Depression, a pervasive mental health disorder affecting over 350 million individuals globally, imposes profound physical, psychological, and socioeconomic burdens (Liu et al., 2023; Wang et al., 2023; Smith, 2014). The World Health Organization highlights its dual impact: diminished quality of life and elevated suicide risk, compounded by escalating prevalence linked to modern lifestyle stressors and demographic shifts (Sivertsen et al., 2015; Ruggieri, 2020). Alarmingly, adolescents face rising depression rates due to academic and social pressures, while older adults are vulnerable to age-related physiological decline and chronic comorbidities (Hu et al., 2022; Blazer, 2003; Shorey et al., 2022).
Emerging evidence underscores bidirectional links between cardiovascular and mental health (Barreto and Giatti, 2017; Lichtman et al., 2014; Whooley et al., 2008). Suboptimal cardiovascular metrics—hypertension, dyslipidemia, and obesity—may exacerbate depression via neuroinflammatory pathways, oxidative stress, and neurotransmitter dysregulation (Bica et al., 2017; Beurel et al., 2020; Wirtz and Von Känel, 2017). Conversely, depression-driven behavioral changes (e.g., sedentarism, poor diet) can potentiate cardiovascular dysfunction, creating a deleterious feedback loop (Carney et al., 2024).
In 2022, the American Heart Association introduced Life's Essential 8 (LE8), a multidimensional cardiovascular health framework expanding upon Life's Simple 7 by integrating sleep health (Lloyd-Jones et al., 2022a; Lloyd-Jones et al., 2022b). This composite metric evaluates eight modifiable domains: diet, physical activity, nicotine exposure, sleep, BMI, lipids, blood glucose, and blood pressure—each critically influencing neurophysiological processes (Chen et al., 2023; Li et al., 2023).

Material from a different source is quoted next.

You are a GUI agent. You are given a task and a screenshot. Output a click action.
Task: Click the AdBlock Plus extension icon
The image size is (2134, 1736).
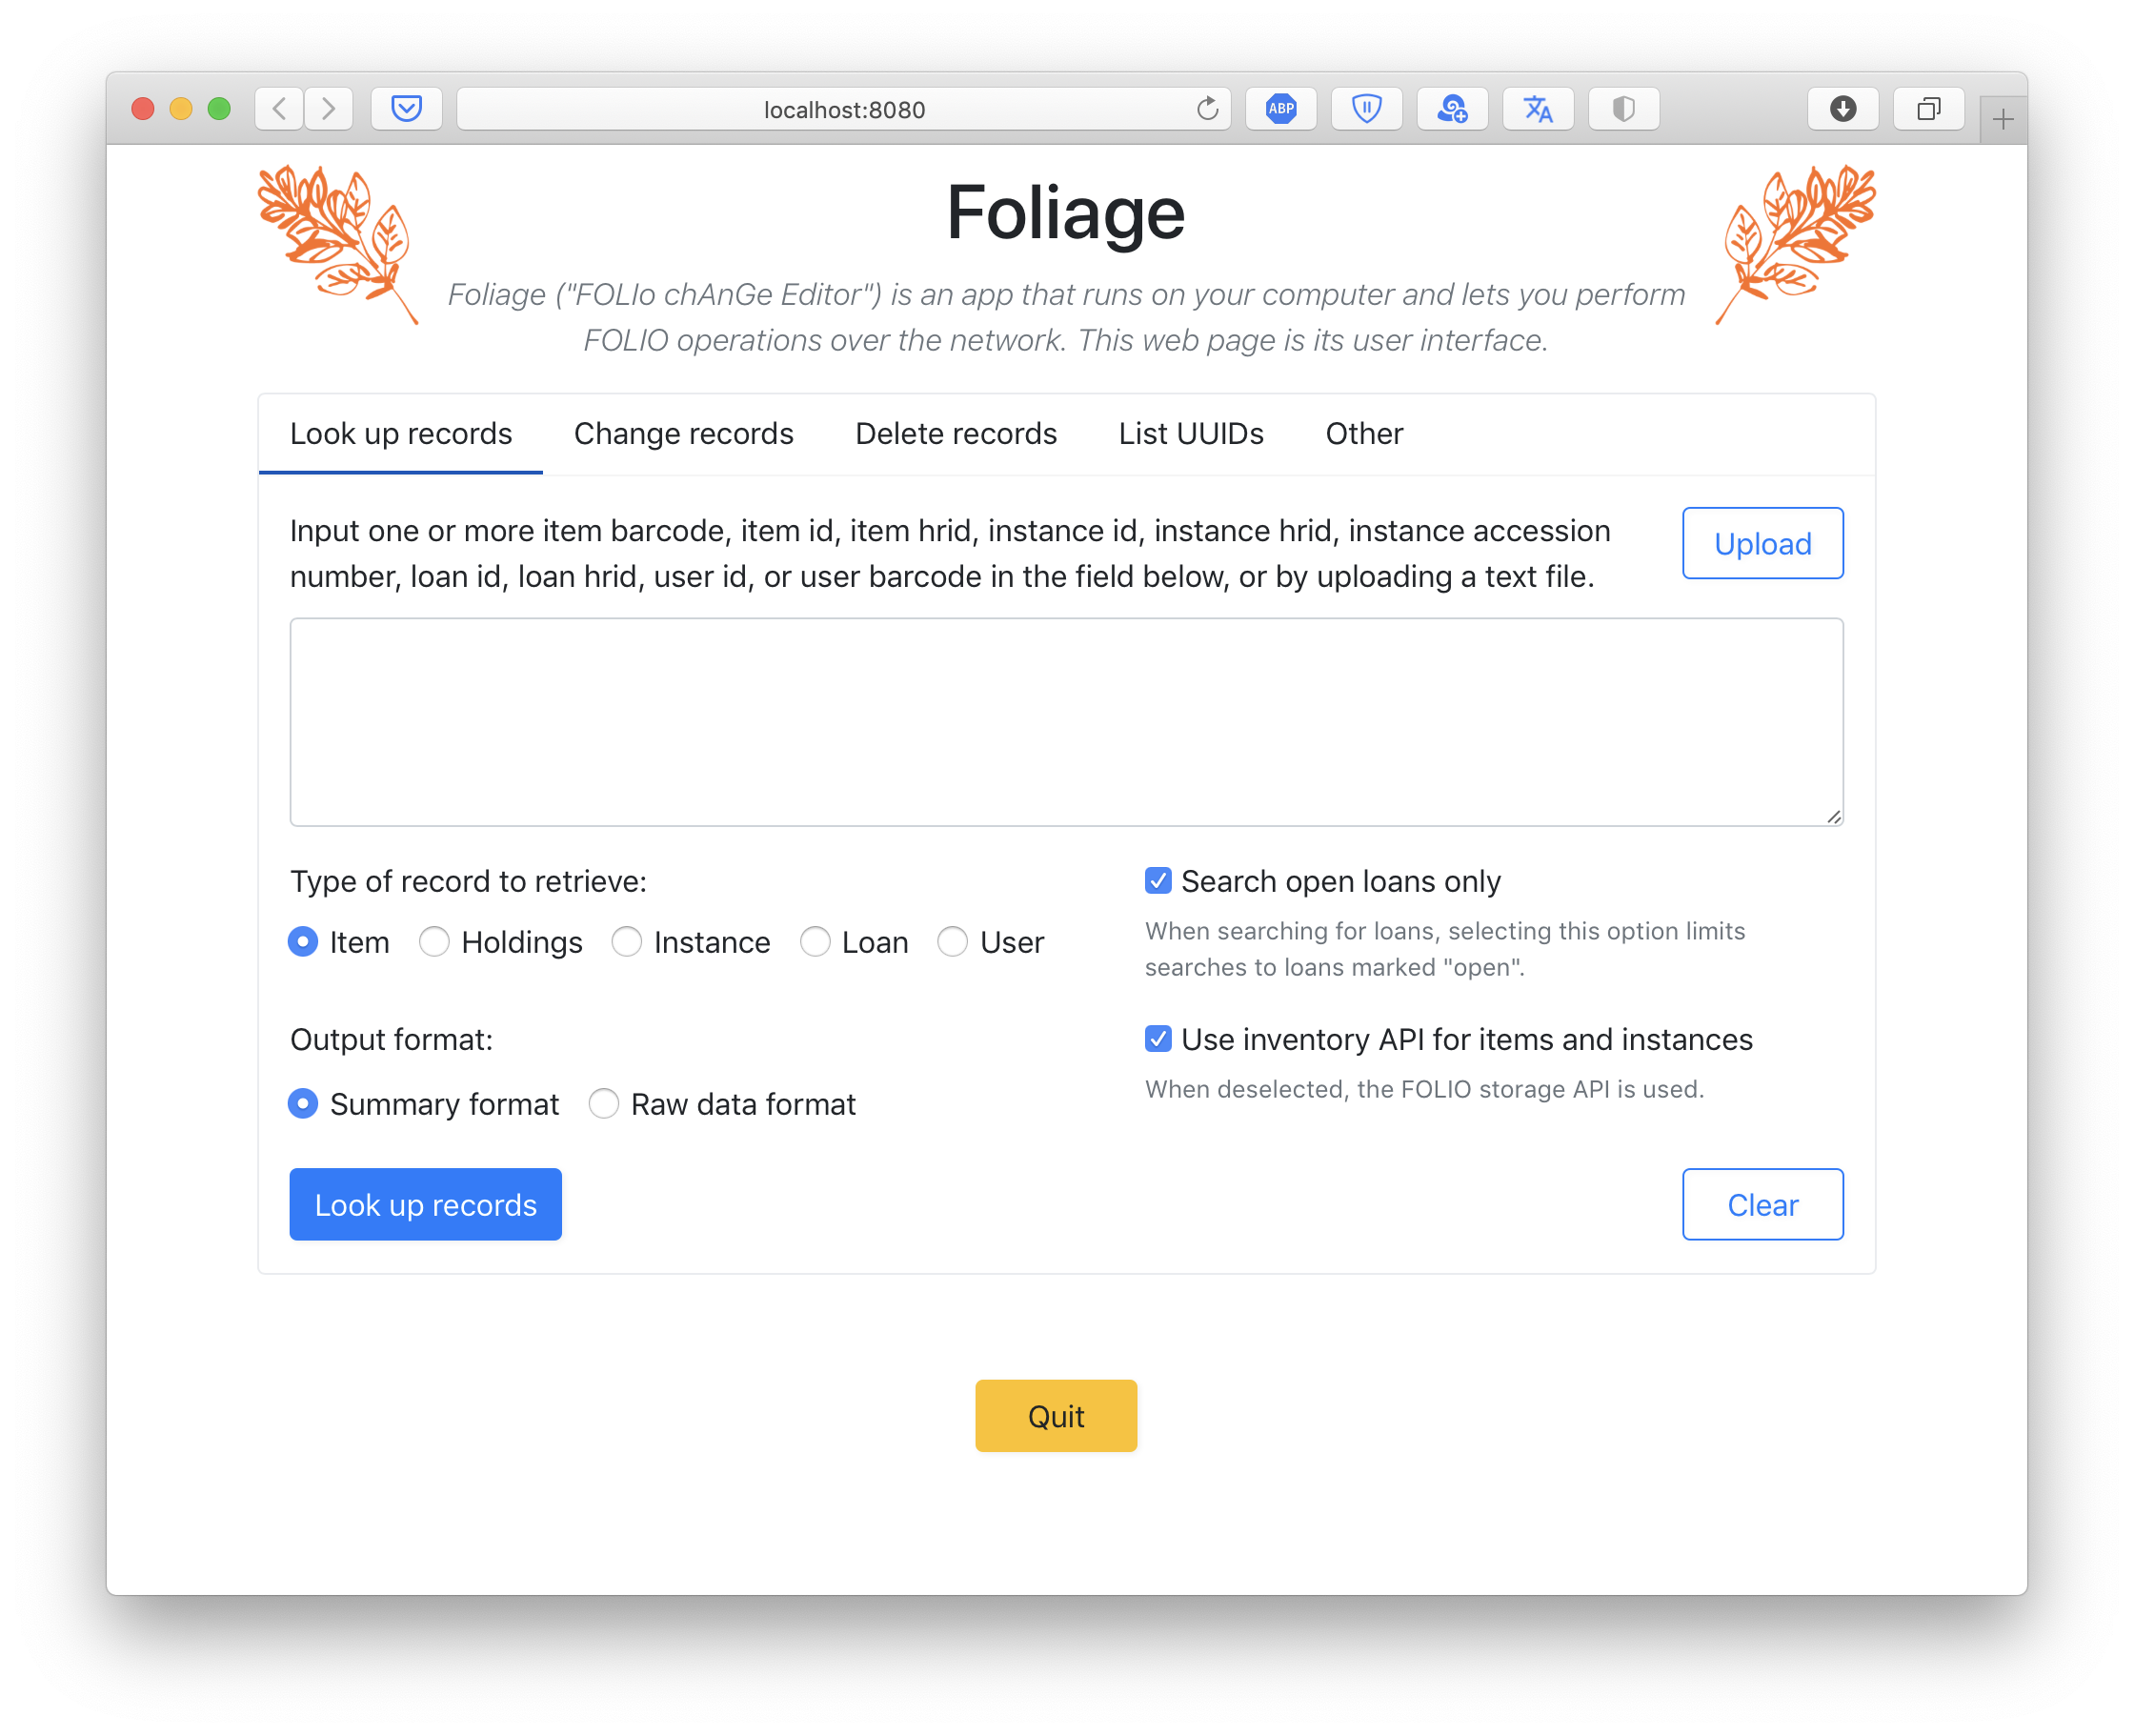1280,108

For instance, balanced nutrition supports neurotransmitter synthesis, exercise enhances cerebral perfusion, and restorative sleep facilitates neural plasticity (Pearce et al., 2022; Swainson et al., 2023; Yasugaki et al., 2025; You et al., 2024a; You et al., 2024b).
Although cardiovascular-healthy lifestyles correlate with reduced depression risk (Shen and Zou, 2024; Zou et al., 2024; Zeng et al., 2024), LE8-specific relationships remain poorly characterized, accumulating evidence suggests sex differences in the relationship between cardiovascular health and depression, potentially due to a combination of biological factors (e.g., distinct hormonal and genetic influences) and sociobehavioral factors. Clarifying these associations could inform precision prevention strategies, leveraging LE8's actionable components to disrupt the depression-cardiovascular comorbidity cycle (Liu et al., 2024a; Fan et al., 2024; You et al., 2025a). Leveraging nationally representative NHANES data, this study investigates LE8-depression associations, sexual heterogeneity, and mediating mechanisms, aiming to advance targeted intervention frameworks.